A: Firstly, denote $x=\frac{\theta}{2}$. Let $t=\tan \frac{x}{2}$. The equation $\sin x + \cos x = \sqrt 2$ became $$\frac{2t}{1+t^2} + \frac{1-t^2}{1+t^2}=\sqrt 2.$$
Therefore $2t + 1 -t^2 = \sqrt 2(1+t^2) \Rightarrow (\sqrt 2+1)t^2 -2t + \sqrt 2 - 1 = 0$. This equation has the solutions $t_1=t_2=\sqrt 2 - 1$. So
$$\frac{x}{2}\in \{\arctan(\sqrt 2-1)+k\pi\;|\;k\in\mathbb Z\}.$$
Thus, since $\theta = 4x$, we get
$$\theta \in \{4\arctan(\sqrt 2 - 1)+4k\pi\;|\;k\in\mathbb Z\}.$$
We have $$\tan(2\arctan(\sqrt 2-1))=\frac{2(\sqrt 2-1)}{(\sqrt 2-1)^2-1}=1,$$
hence $2\arctan(\sqrt 2-1)=\frac{\pi}{4} \Rightarrow 4\arctan(\sqrt 2-1)=\frac{\pi}{2}$. In conclusion,
$$\theta \in \{\frac{\pi}{2}+4k\pi\;|\;k\in\mathbb Z\}.$$
A: $$ \sin \frac{\theta}{2} + \cos \frac{\theta}{2} = \sqrt{2} $$
Squaring,
$$ 1+ \sin \theta = 2 $$
$$\sin \theta = 1 $$
$$ \theta = \pi/2  + 2k \pi. $$
EDIT1: 
The squaring has introduced spurious roots as expected. We need to take one more turn of radius vector. 

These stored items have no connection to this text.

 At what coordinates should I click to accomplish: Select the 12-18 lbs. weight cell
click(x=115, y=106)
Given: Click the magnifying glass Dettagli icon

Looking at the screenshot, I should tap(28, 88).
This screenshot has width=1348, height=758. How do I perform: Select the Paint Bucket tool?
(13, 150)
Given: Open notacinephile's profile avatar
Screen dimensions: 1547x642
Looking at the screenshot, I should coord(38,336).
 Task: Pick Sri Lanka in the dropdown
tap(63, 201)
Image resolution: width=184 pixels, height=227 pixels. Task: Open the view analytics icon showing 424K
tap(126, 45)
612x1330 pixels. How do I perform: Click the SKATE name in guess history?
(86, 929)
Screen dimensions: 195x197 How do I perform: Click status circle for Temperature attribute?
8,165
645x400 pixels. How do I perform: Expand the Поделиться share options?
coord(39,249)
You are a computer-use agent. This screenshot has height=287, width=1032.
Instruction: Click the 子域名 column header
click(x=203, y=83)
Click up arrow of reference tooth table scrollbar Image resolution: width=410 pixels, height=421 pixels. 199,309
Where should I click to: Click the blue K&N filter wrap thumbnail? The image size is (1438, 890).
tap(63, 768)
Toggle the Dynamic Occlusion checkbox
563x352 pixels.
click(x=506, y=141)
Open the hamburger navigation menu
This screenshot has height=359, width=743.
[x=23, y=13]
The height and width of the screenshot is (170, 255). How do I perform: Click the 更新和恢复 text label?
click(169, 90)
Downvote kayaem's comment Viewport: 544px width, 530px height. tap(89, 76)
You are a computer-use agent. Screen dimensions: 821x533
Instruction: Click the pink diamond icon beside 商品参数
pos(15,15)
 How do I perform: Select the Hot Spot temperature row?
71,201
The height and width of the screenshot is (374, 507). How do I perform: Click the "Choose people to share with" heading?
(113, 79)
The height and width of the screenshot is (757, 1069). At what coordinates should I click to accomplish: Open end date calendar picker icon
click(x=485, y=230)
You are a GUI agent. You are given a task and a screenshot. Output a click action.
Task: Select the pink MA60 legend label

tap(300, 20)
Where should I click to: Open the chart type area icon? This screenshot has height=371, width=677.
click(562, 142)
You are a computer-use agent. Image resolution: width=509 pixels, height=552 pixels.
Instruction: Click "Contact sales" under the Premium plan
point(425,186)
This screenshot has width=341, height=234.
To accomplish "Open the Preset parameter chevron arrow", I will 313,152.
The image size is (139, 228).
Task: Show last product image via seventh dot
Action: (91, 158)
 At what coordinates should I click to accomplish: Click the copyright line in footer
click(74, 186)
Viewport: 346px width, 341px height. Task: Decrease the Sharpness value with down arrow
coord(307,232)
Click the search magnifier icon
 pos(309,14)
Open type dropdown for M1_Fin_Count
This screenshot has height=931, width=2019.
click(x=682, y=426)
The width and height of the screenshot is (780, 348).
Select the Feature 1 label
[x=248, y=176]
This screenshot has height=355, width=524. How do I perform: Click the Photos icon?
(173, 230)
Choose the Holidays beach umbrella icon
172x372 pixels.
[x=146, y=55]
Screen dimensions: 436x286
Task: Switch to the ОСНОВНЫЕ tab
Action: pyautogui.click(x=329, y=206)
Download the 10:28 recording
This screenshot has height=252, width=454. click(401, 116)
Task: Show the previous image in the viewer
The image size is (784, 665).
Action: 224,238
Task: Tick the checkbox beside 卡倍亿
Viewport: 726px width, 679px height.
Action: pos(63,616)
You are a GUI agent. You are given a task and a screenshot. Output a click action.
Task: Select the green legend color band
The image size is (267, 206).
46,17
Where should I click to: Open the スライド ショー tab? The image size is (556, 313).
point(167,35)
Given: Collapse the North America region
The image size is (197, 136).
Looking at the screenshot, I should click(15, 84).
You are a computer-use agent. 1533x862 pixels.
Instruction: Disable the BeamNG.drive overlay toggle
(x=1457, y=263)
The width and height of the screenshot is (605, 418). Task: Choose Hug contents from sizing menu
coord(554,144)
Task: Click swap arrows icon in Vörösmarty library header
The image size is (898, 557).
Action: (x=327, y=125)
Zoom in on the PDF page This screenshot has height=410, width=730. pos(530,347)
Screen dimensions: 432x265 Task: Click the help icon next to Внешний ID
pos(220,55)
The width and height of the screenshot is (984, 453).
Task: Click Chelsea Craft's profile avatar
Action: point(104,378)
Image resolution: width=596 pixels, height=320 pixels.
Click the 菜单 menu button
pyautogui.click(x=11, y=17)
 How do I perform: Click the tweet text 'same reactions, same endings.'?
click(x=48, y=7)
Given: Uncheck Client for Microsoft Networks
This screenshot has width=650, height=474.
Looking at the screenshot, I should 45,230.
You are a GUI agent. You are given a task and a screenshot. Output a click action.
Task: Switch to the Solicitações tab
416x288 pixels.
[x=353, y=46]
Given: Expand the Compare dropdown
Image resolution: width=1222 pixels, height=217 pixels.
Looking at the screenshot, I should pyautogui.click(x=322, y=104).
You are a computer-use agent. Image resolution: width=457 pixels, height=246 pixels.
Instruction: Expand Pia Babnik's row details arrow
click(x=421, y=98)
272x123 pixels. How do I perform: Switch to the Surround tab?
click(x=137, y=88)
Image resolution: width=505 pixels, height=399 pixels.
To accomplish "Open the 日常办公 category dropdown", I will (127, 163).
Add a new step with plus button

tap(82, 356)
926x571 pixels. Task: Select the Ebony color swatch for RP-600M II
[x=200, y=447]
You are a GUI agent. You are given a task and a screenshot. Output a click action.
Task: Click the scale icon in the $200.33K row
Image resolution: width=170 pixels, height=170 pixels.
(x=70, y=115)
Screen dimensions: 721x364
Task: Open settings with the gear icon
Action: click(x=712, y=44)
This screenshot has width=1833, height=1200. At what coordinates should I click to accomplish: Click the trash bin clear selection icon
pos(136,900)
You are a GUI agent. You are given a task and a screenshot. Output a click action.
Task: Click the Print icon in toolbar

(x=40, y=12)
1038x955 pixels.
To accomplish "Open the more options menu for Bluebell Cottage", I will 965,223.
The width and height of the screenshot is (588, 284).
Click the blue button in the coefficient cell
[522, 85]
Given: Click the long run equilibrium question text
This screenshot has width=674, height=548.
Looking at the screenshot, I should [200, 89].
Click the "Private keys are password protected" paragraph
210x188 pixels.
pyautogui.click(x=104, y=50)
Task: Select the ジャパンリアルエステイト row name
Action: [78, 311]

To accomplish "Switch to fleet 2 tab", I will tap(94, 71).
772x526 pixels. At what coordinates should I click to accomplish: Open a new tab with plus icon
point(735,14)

$$ \theta = \pi/2  + 4\, k \pi. $$
EDIT2:
First answer was okay. Since only one solution is found uniquely upto cycle period, nothing spurious got in, so please ignore EDIT1. Even otherwise,
$$  \frac{\sin \theta/2}{\sqrt{2} } +\frac{\cos \theta/2}{\sqrt{2} } = 1= \sin \pi/2 $$
$$  \sin (\theta/2 + \pi/4)= \sin \pi/2 $$
$$(\theta/2 + \pi/4)= \pi/2  + (-1)^k  \cdot k \pi $$
$$ \theta = \pi/2  + 2k \pi, $$
where k is an integer, positive or negative.